Sei que posso estar a tender para uma espécie de glorificação de Persona 3, afinal é um dos meus jogos favoritos e, embora considere Persona 5 melhor em imensos aspetos, este tem um canto especial no meu coração pelos motivos que contei no início desta análise. O que, talvez, faça com que olhe para Reload com um certo… desconsolo. Apesar de ser um remake que melhora em tudo o jogo original, há imensa coisa que falta e que me deixou insatisfeito. Por muito que se fale num possível lançamento por DLC mais tarde, todo o conteúdo de Persona 3 FES, versão melhorada do jogo original com um novo capítulo adicional, algo que não está presente em Reload, deixando-me com a sensação que a história está incompleta. Este relançamento também não é a versão definitiva do jogo por faltar a história da protagonista feminina criada para Persona 3 Portable, adorada pelos fãs e coloquialmente conhecida como “FeMC”, o que sem dúvida me fazia jogar o jogo novamente de seguida, até porque mudam muitos aspetos como Social Links aplicadas a outras personagens e, até mesmo, alterações importantes na história.


Há outros ajustes menores como o protagonista apenas poder usar espadas e não qualquer arma como no jogo original. A escola perde vários dos seus diferentes clubes como as aulas de kendo e natação, focando-se apenas no clube de corrida, tal como os clubes de cultura perdem música e fotografia, dando apenas destaque ao de arte. É certo que ambos os trios de clubes partilhavam as mesmas personagens, com uma história que pouco mudava independentemente da escolha, mas é uma alteração curiosa. Nenhum destes pontos arruína o jogo, por muito que nos retire muita da liberdade de escolha, até ajuda a aliviar muito a pressão de escolhas de coisas para fazer (que não são poucas), mas são alterações que senti alguma falta, conhecendo bem o jogo original. Terminando a lista de coisas que me “chatearam” neste remake são alguns itens especiais apenas disponíveis como conteúdos adicionais pagos, deixa algo a desejar pois este é, mesmo que "incompleto", a versão a jogar de Persona 3. Ainda que existam várias novidades como atividades sociais com os restantes membros da S.E.E.S, ou coisas que surgiram em Persona 3 FES e Portable.

Com imensas atividades extracurriculares pela frente, além da exploração de Tartarus e de melhorar o charme, coragem e conhecimento académico do nosso protagonista, não falta mesmo o que fazer neste jogo! No meio disto tudo podemos sentir que temos demasiadas coisas para fazer no pouco tempo livre disponível, embora nenhuma das atividades influenciam a conclusão da história do jogo, nem temos de fazer tudo a 100% à primeira. Recomendo vivamente que tenham uma abordagem tranquila com Persona 3 Reload, não pensem em esquemas do que é melhor fazer primeiro e em que dias, não se sintam bloqueados por ter 4 ou mais personagens a quererem estar convosco, ao mesmo tempo. Desfrutem do jogo, façam o que vos bem apetecer e, se porventura quiserem concluir tudo a 100%, nada que o New Game + onde recomeçamos o jogo já com muita coisa do jogo anterior não consiga resolver.

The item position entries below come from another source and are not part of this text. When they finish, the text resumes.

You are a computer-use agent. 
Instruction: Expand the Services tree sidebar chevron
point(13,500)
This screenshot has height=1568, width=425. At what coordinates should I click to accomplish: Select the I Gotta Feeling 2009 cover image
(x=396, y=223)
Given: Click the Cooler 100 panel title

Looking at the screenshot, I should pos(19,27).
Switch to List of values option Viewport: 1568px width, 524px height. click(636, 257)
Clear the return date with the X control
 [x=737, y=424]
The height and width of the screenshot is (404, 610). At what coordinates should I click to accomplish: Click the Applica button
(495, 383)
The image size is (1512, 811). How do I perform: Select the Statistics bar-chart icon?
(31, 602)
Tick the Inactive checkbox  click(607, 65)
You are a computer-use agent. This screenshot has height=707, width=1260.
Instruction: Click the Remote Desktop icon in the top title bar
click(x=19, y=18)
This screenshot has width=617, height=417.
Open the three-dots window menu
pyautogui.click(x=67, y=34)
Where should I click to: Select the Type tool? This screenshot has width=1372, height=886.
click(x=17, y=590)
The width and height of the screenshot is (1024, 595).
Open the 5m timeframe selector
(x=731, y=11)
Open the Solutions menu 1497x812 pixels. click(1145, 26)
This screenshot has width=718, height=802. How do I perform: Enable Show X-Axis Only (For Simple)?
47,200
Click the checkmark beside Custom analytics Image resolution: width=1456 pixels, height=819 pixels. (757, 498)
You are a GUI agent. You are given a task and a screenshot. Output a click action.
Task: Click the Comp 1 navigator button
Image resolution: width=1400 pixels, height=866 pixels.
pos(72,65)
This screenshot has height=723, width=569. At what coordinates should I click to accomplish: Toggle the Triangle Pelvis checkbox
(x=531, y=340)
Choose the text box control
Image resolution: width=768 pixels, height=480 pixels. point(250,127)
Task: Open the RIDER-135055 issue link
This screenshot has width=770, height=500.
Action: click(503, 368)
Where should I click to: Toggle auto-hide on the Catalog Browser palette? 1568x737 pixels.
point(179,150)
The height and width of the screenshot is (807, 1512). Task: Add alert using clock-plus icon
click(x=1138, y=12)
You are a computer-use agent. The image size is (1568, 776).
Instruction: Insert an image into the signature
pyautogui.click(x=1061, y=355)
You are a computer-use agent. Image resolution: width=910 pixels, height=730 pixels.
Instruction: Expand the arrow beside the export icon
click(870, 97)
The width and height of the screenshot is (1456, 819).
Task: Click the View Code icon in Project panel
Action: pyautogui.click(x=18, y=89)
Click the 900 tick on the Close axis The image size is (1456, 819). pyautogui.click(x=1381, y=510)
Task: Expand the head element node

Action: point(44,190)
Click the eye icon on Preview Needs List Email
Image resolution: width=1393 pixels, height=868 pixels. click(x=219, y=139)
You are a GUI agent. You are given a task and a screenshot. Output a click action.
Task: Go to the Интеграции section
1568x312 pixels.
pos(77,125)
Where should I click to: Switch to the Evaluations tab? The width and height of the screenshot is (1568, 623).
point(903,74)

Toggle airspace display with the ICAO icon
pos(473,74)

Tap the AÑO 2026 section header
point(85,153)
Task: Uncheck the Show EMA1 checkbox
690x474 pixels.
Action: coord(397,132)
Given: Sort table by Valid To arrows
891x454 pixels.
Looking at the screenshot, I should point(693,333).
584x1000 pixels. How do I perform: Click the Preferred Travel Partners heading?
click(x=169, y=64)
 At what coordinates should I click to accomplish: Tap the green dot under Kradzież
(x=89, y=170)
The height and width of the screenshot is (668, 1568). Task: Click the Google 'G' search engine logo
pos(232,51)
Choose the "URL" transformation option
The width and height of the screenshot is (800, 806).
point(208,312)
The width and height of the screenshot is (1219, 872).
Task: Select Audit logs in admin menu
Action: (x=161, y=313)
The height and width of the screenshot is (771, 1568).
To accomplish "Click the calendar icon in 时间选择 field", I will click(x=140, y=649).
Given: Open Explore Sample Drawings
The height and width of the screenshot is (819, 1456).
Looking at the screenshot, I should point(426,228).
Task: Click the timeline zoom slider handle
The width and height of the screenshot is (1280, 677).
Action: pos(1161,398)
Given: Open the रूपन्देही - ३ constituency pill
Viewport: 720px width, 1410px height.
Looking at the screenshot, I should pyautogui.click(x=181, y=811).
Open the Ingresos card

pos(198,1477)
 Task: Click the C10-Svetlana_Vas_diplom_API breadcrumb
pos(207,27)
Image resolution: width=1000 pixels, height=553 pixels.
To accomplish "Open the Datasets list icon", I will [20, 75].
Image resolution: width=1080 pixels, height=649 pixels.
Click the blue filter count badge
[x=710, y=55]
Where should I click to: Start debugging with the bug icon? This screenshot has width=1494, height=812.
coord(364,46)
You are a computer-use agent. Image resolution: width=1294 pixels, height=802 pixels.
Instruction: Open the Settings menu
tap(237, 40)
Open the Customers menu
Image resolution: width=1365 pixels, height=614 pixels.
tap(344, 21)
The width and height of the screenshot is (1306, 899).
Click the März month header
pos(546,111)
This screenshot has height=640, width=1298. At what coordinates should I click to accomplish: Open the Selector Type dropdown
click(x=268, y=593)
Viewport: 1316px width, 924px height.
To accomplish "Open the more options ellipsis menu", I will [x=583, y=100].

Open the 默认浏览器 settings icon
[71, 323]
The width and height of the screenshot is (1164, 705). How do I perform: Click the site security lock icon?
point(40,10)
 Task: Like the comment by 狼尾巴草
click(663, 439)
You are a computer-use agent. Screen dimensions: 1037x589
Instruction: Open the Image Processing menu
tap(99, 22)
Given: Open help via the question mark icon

Passadas quase duas décadas soube-me especialmente bem regressar ao mundo de Persona 3 com Reload, voltar ao meu enredo de personagens favoritos da série e ao jogo que me fez amar Shin Megami Tensei. Sinceramente, é o jogo que recomendo se quiserem explorar o universo de Persona pela primeira vez, por ser mais acessível e simples quando comparado, por exemplo, com Persona 5 Royal. É uma aventura cheia de surpresas, emoções fortes e que de certa forma nos faz viajar ao passado, nem que seja pela tecnologia que o jogo exibe, muito antes dos smartphones e as televisões finas de grandes dimensões!

Nota: Análise efetuada com base em código final do jogo para a PlayStation 5, gentilmente cedido pela Ecoplay.